Petitioner has been incarcerated in the Virginia prison system since 1956, having been sentenced for armed robbery, and is scheduled for normal discharge without benefit of parole on February 24, 1967. He has been confined in the maximum security ward, known as "C" building, since August 7, 1962.

The prison officials argue that confinement in the maximum security ward is not "punishment" but merely "segregation," and that therefore courts have no power to interfere with their decision to confine an inmate in maximum security. We do not accept this argument. While confinement in "C" building is not as harsh as solitary confinement, the District Court noted that the prisoner's "institutional privileges are severely limited," whether the confinement be described as "punishment" or "segregation." Prisoners in "C" building are not permitted to work and earn money; they are allowed only two meals a day, and are deprived of radio, television, and movie privileges; they do not have access to the library and are not permitted to attend educational classes; they are allowed to bathe only once a week, as opposed to daily bathing allowed other prisoners. It is also highly significant cant that the Parole Board declines to consider as eligible for parole any prisoner who is confined in the maximum security ward. These deprivations cannot be treated as insubstantial.

The circumstances which led to petitioner's confinement are as follows. In July, 1962, Howard, then a professing Black Muslim, met with Prison Chaplain Cecil Gunn in an effort to secure for the Black Muslims among the prison inmates an opportunity to worship according to their religion's tenets. Howard reiterated his request to Chaplain Gunn on August 5, 1962, and on that occasion Gunn called C. C. Peyton, the assistant superintendent of the prison, and arranged for Howard to go to Peyton's office. Howard testified at the hearing in the District Court that in his conversation with Peyton he repeated his request that the prison permit religious services for Muslims. Peyton replied that he would have to discuss the matter with the prison superintendent, W. K. Cunningham, Jr.
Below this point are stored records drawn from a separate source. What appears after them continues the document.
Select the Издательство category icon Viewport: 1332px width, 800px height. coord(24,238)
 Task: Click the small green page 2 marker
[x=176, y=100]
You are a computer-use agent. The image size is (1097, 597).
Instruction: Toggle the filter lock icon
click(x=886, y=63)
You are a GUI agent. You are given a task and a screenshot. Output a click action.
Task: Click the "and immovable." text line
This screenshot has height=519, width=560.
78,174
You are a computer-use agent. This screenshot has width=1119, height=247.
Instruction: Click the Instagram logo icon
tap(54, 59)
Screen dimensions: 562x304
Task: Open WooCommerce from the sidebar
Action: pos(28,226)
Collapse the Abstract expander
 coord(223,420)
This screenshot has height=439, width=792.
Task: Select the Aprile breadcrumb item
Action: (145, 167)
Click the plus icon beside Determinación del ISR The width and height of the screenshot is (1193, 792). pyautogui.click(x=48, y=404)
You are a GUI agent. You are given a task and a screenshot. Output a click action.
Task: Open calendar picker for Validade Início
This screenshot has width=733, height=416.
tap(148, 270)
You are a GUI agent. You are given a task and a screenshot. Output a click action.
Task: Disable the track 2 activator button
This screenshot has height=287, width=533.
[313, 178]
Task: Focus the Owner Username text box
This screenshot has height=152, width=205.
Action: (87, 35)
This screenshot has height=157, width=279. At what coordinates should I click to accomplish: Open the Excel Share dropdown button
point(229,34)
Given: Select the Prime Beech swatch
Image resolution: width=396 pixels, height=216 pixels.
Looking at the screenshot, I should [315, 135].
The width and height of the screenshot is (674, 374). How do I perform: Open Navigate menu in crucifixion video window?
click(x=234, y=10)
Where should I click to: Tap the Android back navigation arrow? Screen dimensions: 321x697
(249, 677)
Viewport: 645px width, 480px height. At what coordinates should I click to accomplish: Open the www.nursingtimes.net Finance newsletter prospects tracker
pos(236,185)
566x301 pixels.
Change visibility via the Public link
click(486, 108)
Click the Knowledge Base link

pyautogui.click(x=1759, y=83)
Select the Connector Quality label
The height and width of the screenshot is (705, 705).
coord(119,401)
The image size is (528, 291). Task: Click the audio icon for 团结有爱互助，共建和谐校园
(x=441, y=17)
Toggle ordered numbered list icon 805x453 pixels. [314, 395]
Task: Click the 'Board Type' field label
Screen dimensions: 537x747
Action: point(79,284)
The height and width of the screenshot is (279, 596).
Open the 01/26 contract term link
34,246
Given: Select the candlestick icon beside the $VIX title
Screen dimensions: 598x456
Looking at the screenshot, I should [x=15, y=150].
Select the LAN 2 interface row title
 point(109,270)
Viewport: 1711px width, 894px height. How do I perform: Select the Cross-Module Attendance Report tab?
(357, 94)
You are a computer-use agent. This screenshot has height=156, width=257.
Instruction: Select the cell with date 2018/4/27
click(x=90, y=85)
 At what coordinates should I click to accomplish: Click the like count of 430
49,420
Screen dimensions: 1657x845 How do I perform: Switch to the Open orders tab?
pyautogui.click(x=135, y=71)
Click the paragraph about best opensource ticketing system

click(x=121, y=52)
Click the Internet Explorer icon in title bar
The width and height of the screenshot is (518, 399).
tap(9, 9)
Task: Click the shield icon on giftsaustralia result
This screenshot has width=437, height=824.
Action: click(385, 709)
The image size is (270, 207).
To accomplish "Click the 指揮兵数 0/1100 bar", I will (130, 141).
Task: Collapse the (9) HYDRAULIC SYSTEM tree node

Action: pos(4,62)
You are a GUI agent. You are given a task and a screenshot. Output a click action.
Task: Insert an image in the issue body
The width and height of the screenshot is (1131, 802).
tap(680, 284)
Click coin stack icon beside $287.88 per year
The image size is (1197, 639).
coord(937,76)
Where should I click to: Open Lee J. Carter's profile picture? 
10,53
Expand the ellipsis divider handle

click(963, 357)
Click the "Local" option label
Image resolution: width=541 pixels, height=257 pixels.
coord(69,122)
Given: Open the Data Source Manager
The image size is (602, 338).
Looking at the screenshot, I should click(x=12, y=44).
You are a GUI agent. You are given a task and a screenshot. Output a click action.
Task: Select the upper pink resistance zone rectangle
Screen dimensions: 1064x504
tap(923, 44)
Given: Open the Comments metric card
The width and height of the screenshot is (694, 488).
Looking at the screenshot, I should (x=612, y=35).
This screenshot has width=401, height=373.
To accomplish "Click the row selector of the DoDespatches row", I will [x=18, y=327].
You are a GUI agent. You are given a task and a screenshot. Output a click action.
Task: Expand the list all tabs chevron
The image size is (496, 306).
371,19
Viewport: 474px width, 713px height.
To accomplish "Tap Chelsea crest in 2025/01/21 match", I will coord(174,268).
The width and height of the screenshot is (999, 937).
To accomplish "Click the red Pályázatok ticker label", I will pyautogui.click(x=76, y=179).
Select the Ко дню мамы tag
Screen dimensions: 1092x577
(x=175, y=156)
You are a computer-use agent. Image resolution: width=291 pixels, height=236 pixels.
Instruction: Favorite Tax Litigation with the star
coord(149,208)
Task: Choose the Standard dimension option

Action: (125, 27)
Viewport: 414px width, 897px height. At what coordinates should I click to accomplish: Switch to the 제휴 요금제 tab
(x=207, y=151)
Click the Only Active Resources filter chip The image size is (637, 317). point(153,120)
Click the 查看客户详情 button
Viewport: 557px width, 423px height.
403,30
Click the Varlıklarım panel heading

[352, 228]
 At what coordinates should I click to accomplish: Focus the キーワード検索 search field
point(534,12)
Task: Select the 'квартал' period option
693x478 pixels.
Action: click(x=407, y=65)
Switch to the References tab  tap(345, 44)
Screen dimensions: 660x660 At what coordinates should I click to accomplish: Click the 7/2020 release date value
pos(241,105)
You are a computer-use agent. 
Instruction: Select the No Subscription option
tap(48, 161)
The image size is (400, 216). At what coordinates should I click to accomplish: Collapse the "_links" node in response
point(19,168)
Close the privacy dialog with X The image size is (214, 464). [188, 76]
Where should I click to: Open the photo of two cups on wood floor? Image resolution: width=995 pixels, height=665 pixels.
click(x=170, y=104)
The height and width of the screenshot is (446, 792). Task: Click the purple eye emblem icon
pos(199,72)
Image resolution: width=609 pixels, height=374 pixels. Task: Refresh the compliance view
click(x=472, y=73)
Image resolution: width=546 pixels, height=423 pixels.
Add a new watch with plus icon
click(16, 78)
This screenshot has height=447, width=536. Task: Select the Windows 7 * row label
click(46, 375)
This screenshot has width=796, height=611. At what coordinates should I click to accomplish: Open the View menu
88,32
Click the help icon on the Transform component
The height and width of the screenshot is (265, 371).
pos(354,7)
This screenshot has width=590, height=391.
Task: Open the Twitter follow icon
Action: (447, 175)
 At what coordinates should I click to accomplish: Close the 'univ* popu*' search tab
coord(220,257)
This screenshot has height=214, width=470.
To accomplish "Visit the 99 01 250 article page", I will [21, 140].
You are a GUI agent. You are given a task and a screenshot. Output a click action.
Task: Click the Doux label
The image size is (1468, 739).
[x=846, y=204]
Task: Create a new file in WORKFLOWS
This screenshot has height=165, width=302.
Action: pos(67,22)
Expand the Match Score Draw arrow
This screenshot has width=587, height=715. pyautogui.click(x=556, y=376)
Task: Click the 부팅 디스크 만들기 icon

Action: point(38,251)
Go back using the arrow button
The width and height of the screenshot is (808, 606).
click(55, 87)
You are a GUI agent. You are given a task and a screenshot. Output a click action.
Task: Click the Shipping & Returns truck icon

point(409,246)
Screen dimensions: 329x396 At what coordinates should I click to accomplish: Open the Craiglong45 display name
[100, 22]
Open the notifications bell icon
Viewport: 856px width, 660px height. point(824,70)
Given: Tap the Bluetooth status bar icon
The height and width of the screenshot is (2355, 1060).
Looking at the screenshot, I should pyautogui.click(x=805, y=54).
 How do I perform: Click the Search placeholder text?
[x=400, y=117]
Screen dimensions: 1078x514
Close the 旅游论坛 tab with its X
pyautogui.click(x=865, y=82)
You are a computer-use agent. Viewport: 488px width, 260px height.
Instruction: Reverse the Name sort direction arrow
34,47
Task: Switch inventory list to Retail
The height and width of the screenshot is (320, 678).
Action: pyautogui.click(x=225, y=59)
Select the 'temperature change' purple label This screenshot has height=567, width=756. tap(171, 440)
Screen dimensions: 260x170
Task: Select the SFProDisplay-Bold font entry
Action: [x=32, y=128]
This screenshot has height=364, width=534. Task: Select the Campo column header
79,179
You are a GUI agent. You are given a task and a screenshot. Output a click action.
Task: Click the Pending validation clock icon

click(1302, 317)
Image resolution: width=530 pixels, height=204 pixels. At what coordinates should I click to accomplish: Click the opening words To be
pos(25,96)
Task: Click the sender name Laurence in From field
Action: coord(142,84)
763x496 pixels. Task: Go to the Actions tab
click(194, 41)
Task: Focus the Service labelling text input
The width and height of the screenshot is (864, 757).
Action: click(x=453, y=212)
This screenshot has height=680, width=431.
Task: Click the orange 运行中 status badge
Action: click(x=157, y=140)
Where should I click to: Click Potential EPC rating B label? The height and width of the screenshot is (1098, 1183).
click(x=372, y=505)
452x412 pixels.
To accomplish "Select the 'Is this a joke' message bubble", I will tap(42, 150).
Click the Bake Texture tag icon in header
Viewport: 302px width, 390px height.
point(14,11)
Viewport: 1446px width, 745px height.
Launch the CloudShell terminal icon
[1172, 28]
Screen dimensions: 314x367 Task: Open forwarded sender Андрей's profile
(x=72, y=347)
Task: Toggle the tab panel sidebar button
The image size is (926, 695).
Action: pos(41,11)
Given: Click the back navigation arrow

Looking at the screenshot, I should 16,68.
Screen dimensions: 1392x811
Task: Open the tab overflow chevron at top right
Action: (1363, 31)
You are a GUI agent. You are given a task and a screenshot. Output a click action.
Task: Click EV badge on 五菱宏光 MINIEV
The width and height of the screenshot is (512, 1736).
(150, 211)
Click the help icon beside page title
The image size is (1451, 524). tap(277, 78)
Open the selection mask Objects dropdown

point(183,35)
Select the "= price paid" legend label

Two days later, on August 7, 1962, Howard was called to Superintendent Cunningham's office, where he again voiced his desire for religious services for himself and others of the Muslim faith. Cunningham then demanded the names of the prisoners for whom Howard spoke. This demand Howard refused, explaining at the hearing that he feared that some sort of disciplinary action would be visited upon them. Cunningham then summarily ordered that Howard be confined in the maximum security unit of the penitentiary, where he has remained from August 7, 1962, to the present. Superintendent Cunningham admitted that he gave no hearing to Howard before ordering his confinement in the maximum security ward, although it was the customary practice to hold such a hearing. The only record of the reasons for this confinement is a notation, "transferred * * * by order of the superintendent for the good of the institution."1 Nor is there any record or notation indicating the reasons for his continued confinement, despite the fact that the status of prisoners in the maximum security ward is reviewed every six months.2

There is no contention...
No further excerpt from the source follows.